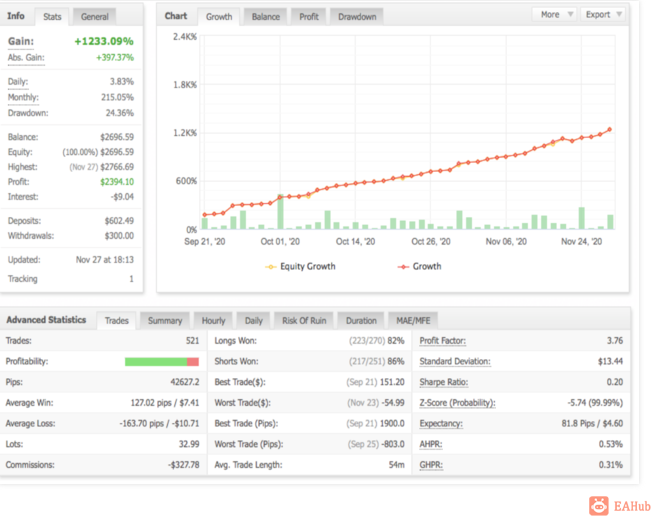The height and width of the screenshot is (521, 660).
Task: Open the Hourly statistics tab
Action: (213, 321)
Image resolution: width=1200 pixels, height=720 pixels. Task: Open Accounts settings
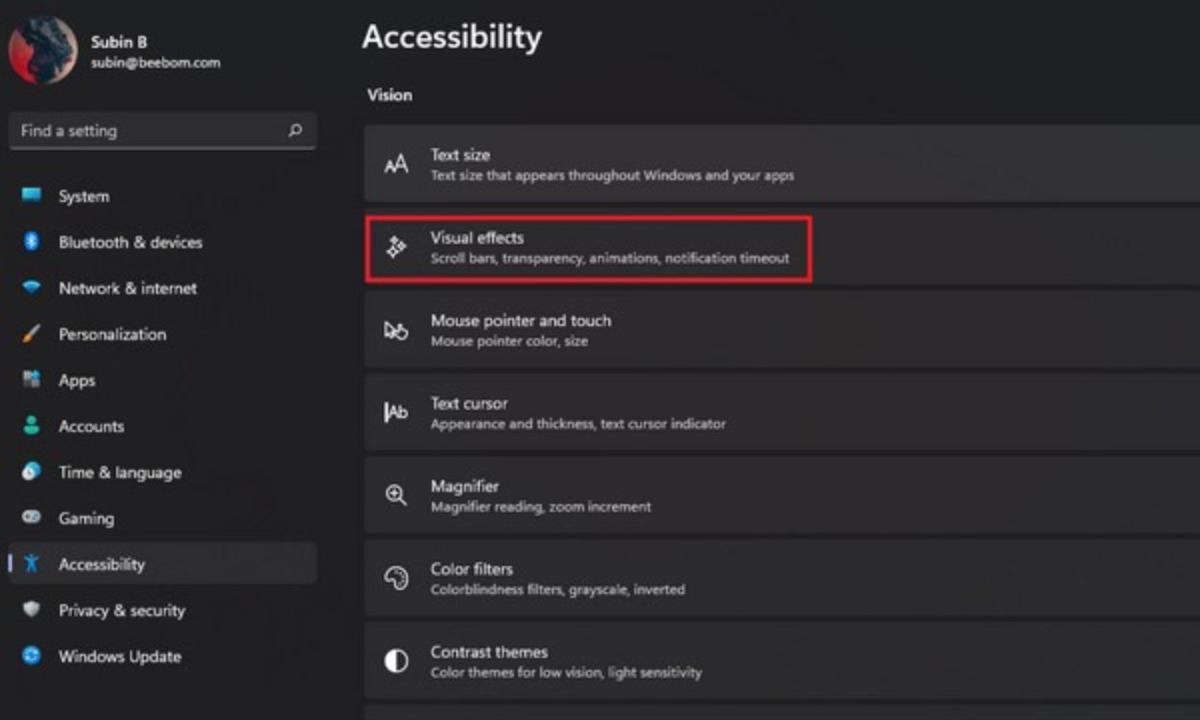pos(91,426)
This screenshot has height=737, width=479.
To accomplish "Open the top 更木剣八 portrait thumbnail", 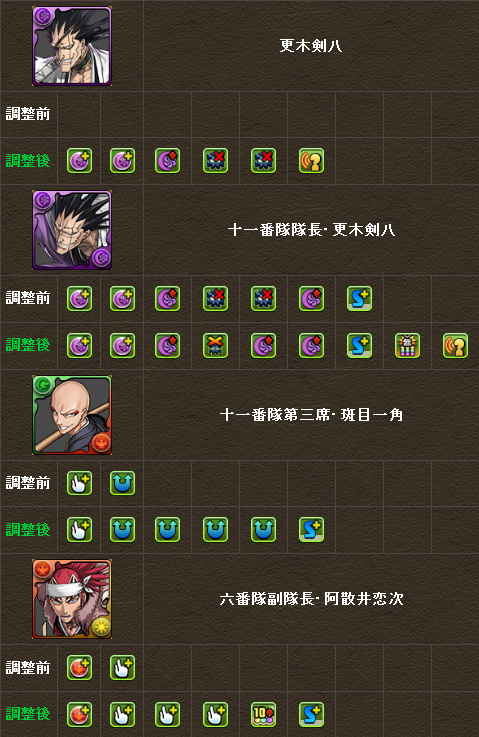I will pos(72,46).
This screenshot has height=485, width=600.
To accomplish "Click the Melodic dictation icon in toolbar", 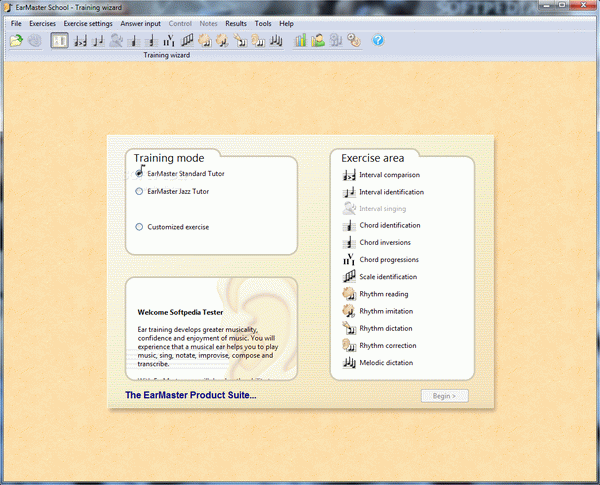I will (x=275, y=41).
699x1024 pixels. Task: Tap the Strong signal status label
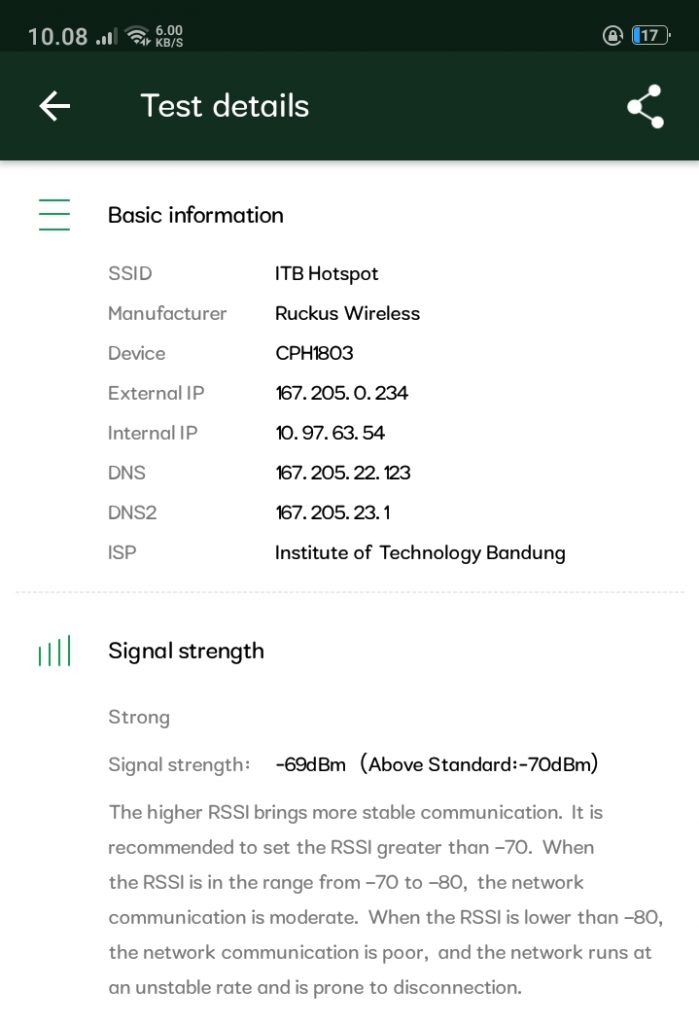139,716
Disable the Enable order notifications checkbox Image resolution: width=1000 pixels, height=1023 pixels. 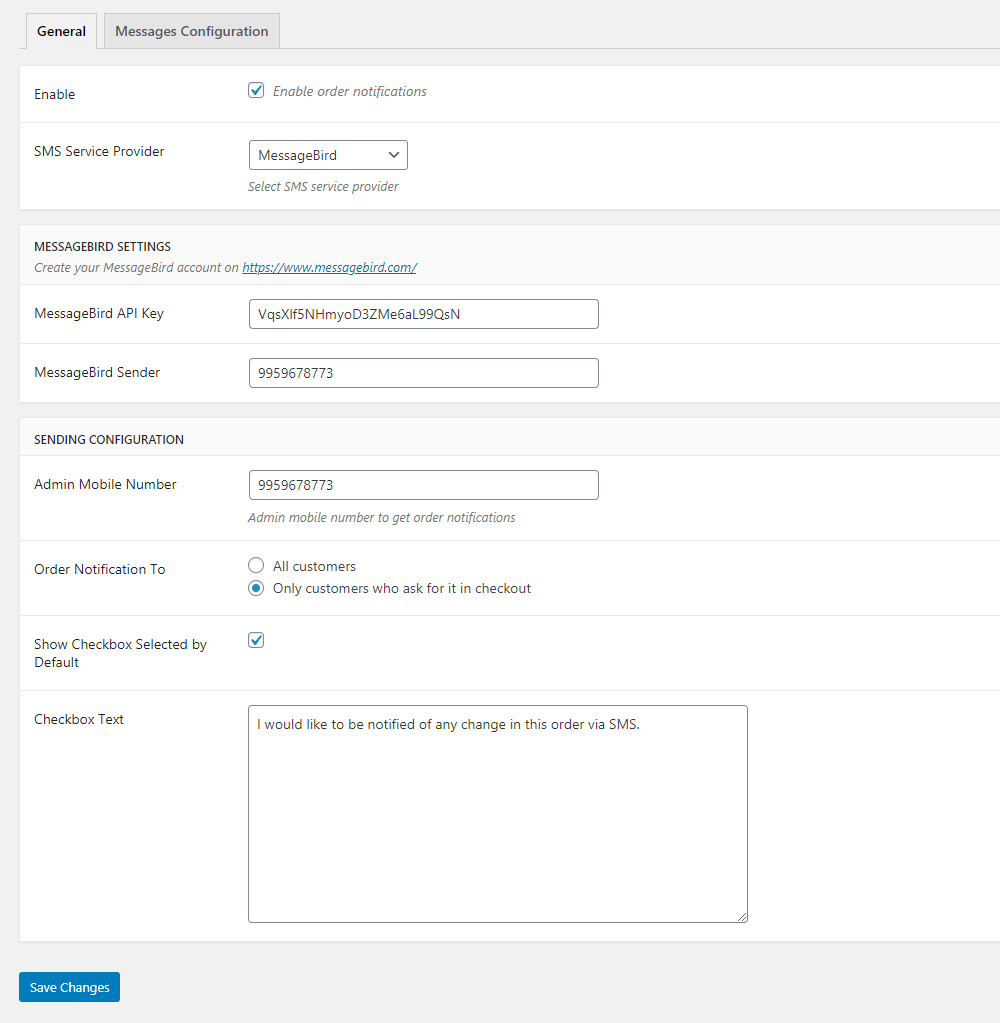(256, 91)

------------------------------------------------

### [Problem statement]
Copy every line from the records above that contains the string "This".

### [Your response]
This screenshot has height=737, width=479.
This screenshot has height=485, width=600.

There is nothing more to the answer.